Microsoft unveiled its real-time Twitter search feature at a Web 2.0 Summit here and said it also planned to incorporate status updates from social network Facebook into Bing.

Within hours of the announcement by the US software giant, search leader Google said it too had reached an agreement with the popular microblogging service to include Twitter updates in search results.

The Twitter feature on Bing is already active and can be accessed at bing.com/twitter while Google said it would roll out its product "in the coming months."

"We have a deal with Twitter," Google vice president of search products Marissa Mayer said at the summit. "We will be featuring tweets in our search results as well as building a real-time search."

Yusuf Mehdi, senior vice president of Microsoft's online services group, demonstrated a Bing Twitter search feature that went live Wednesday.

"We are going to get access to all of the public Twitter information in real time," Mehdi said, adding the Facebook status feed will be introduced at a later date.

"We are giving Bing a feed of data made open to everyone," Facebook chief operating officer Sheryl Sandberg said at the summit.

"No money exchanged hands. We are not trying to make money on data."

Neither Microsoft nor Facebook specified when Bing would begin delivering status updates from the Palo Alto, California-based social networking service.

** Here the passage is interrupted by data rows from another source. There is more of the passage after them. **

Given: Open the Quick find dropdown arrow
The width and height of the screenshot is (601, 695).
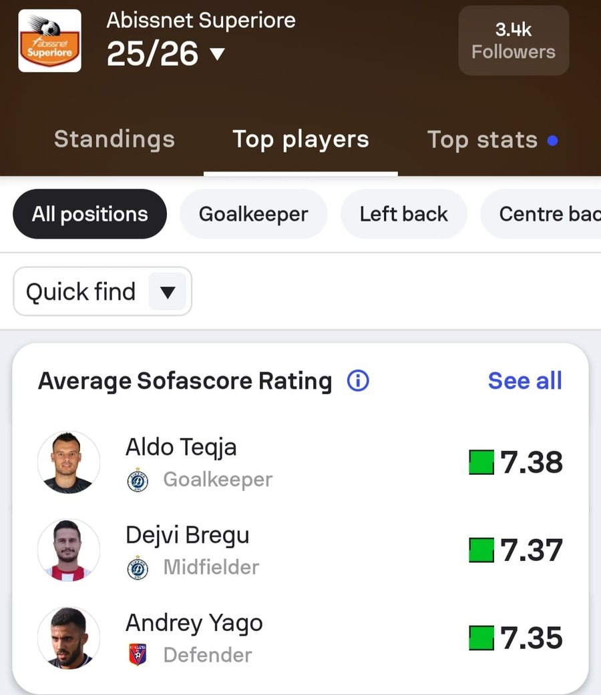Looking at the screenshot, I should [168, 291].
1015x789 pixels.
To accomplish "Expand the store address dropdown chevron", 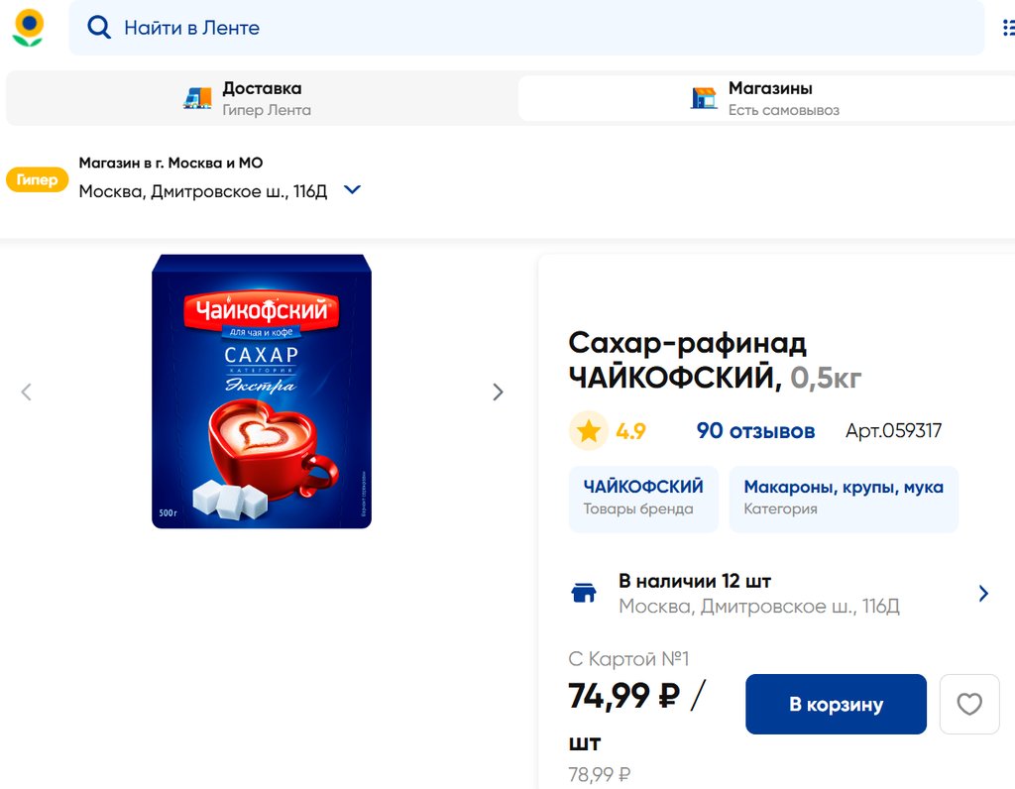I will (352, 189).
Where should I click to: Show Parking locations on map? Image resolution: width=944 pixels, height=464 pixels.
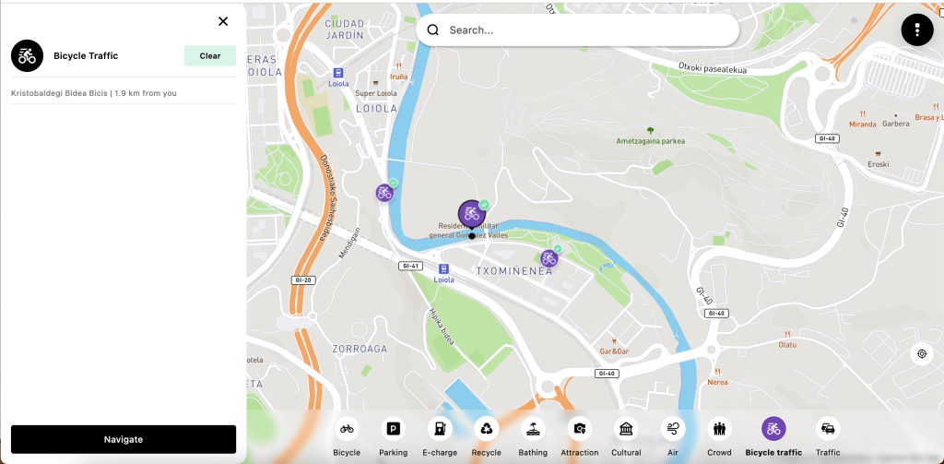pyautogui.click(x=393, y=429)
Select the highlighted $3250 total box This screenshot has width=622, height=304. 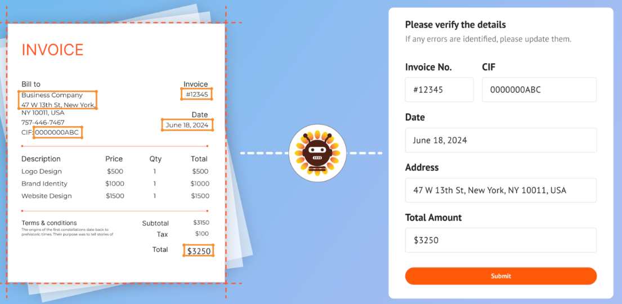pos(199,251)
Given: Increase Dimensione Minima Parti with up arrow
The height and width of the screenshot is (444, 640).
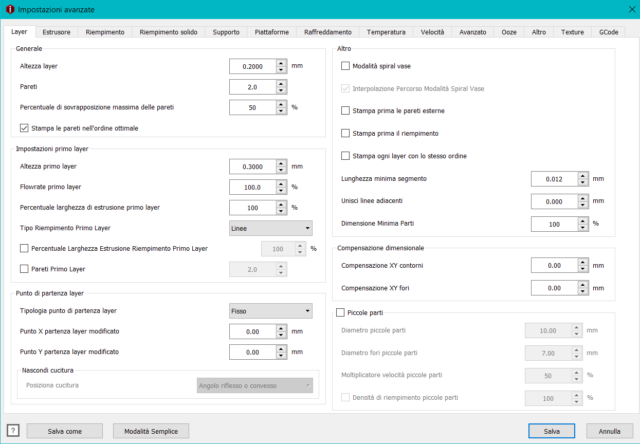Looking at the screenshot, I should click(582, 221).
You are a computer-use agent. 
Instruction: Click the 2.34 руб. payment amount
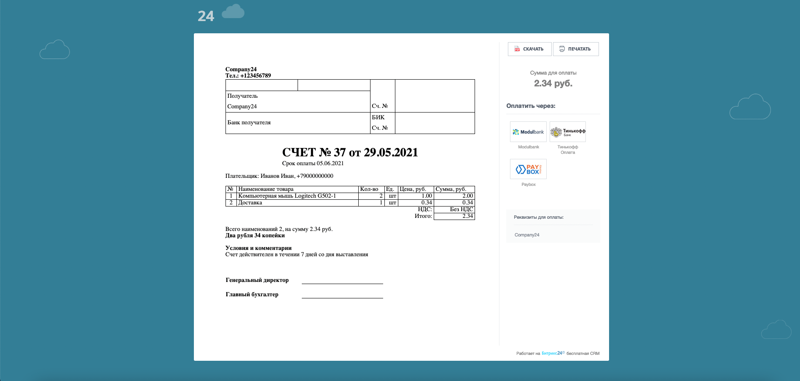[x=553, y=83]
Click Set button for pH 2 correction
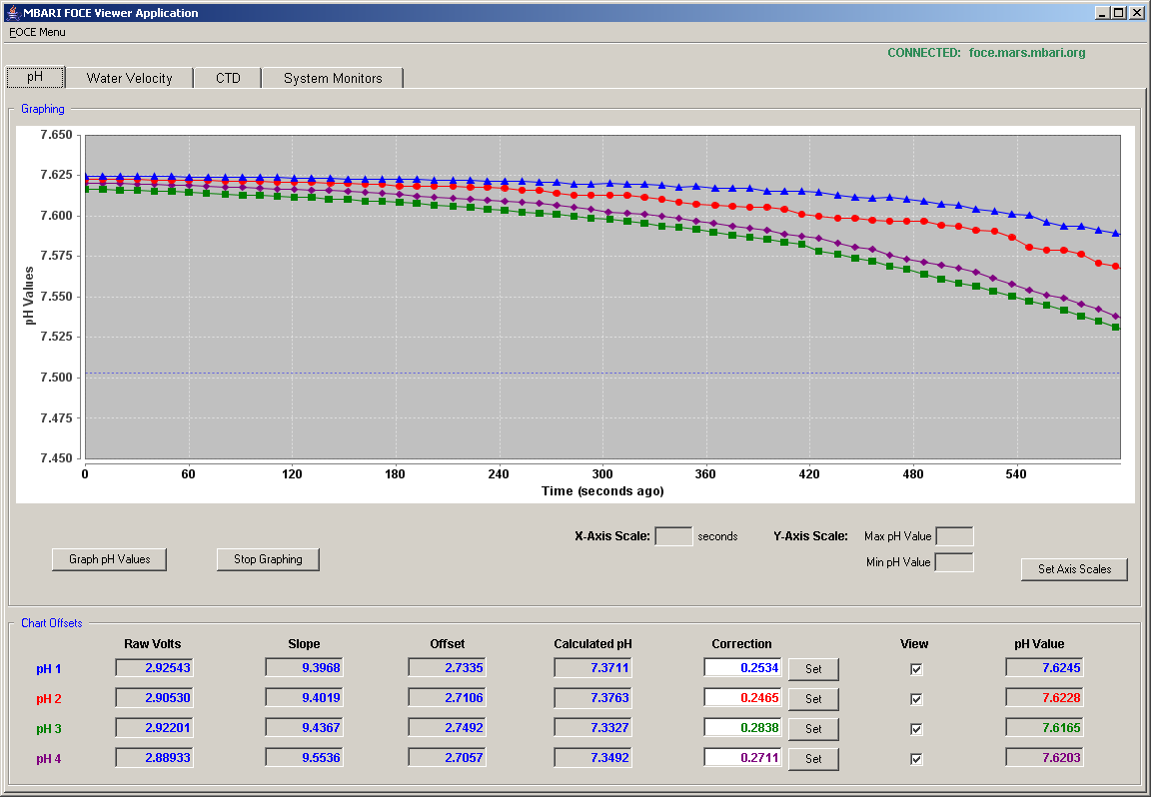1151x797 pixels. point(813,699)
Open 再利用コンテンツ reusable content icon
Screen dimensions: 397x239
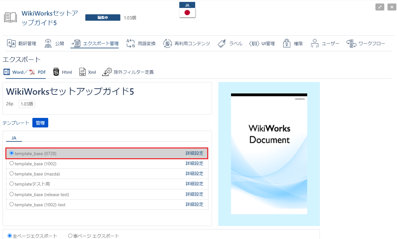coord(168,44)
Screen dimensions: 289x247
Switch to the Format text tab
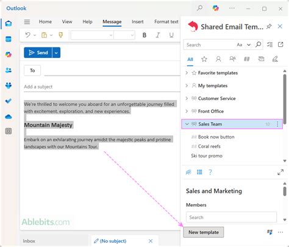click(166, 21)
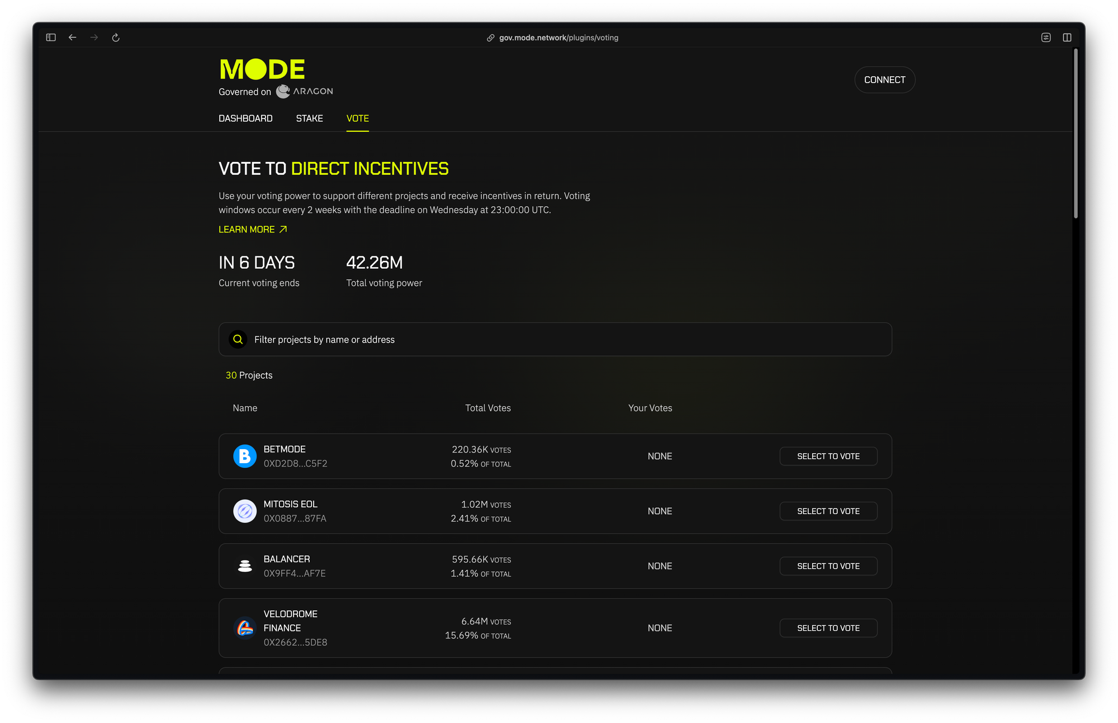Open the LEARN MORE link
The width and height of the screenshot is (1118, 723).
tap(253, 229)
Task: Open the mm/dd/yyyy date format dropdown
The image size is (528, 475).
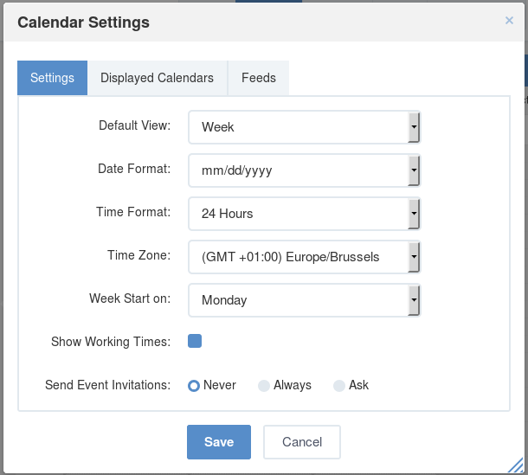Action: (x=305, y=170)
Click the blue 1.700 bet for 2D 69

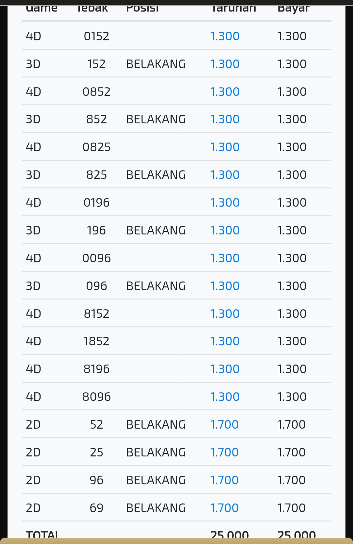[x=224, y=508]
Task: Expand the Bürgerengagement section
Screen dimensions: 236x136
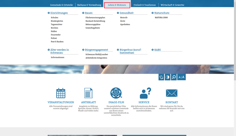Action: 96,50
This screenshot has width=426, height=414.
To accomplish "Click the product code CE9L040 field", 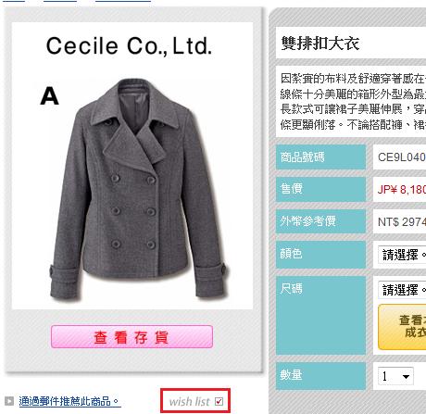I will pyautogui.click(x=400, y=157).
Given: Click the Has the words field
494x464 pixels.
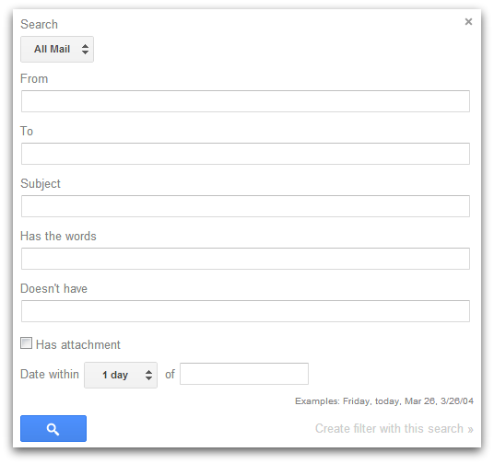Looking at the screenshot, I should click(245, 259).
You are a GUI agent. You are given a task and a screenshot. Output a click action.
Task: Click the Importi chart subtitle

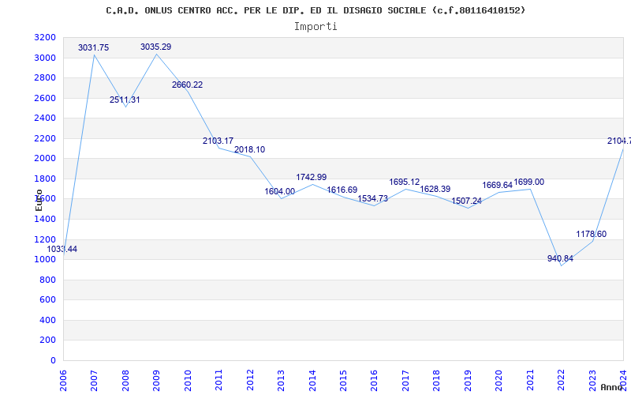point(316,26)
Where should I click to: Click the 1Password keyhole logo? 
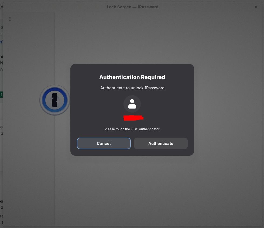tap(55, 100)
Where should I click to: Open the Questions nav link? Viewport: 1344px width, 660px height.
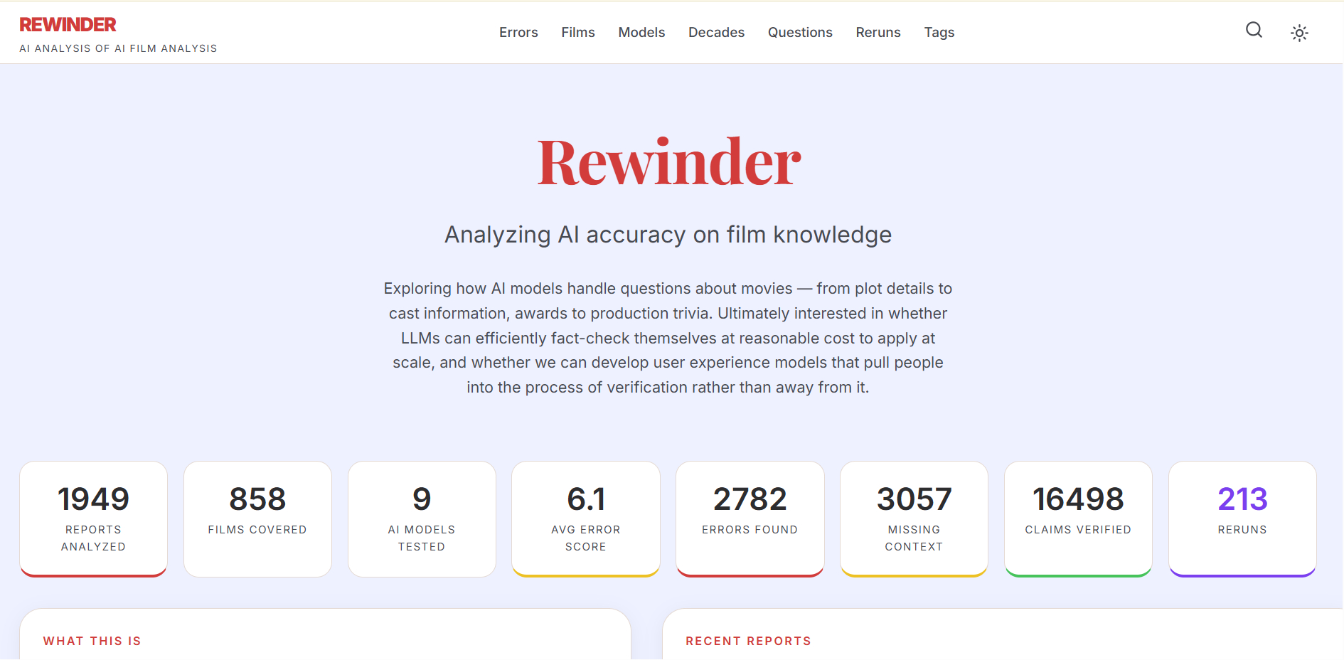tap(800, 33)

"This is just a start," said Qi Lu, president of Microsoft's online services group. Google and Microsoft each declined to discuss financial terms of the deals.

Due to a freshly-inked deal with Microsoft, Yahoo! also expects to be able to deliver Twitter and Facebook updates on its Web pages, Yahoo! chief technology officer Aristotle Balogh told AFP at the summit.

"Whatever they get, we get," Balogh said, referring to Bing being relied on to deliver search results to Yahoo! websites.

Effectively searching real-time commentary has been "an elusive goal," Paul Yiu of the Bing social search team said in a blog post detailing the search engine's Twitter search feature.

"Twitter is producing millions of tweets every minute on every subject you can imagine," Yiu said. "Search needs to keep up."

Bing engineers began collaborating with Twitter shortly after Microsoft launched its new search engine about five months ago.

Bing's Twitter search delivers lists of "tweets" related to topics typed into a search box.

It ranks tweets by relevance, taking into account factors such as the author, content, and how many times comments are "re-tweeted" by others.

Bing searches can also be done by the "hashtags" used to group Twitter messages.

Protected or deleted tweets do not get presented in Bing search results, which will keep comments indexed for no more than seven days, according to Yiu.

Facebook status messages intended to be public -- instead of just viewed by friends -- are expected to be integrated into Bing.

Twitter and Facebook search features promise to be a boost for Bing, which has made steady if unspectacular progress in wresting a bigger share of the lucrative search and advertising market away from Google.

Not to be outdone, Mayer used the summit stage to demonstrate a "social search" feature to launch at its Labs website in "a couple of weeks."

The "beta," or test, service goes beyond Twitter feeds to incorporate in search results pictures, comments and other content from people's online social networks.

"We have inserted on the bottom of the page content by people in your social network," Mayer said while demonstrating.

To dabble with the social search feature people will have to "opt-in" at Google Labs.

Google remains the Internet search king, commanding approximately 65 percent of the US market.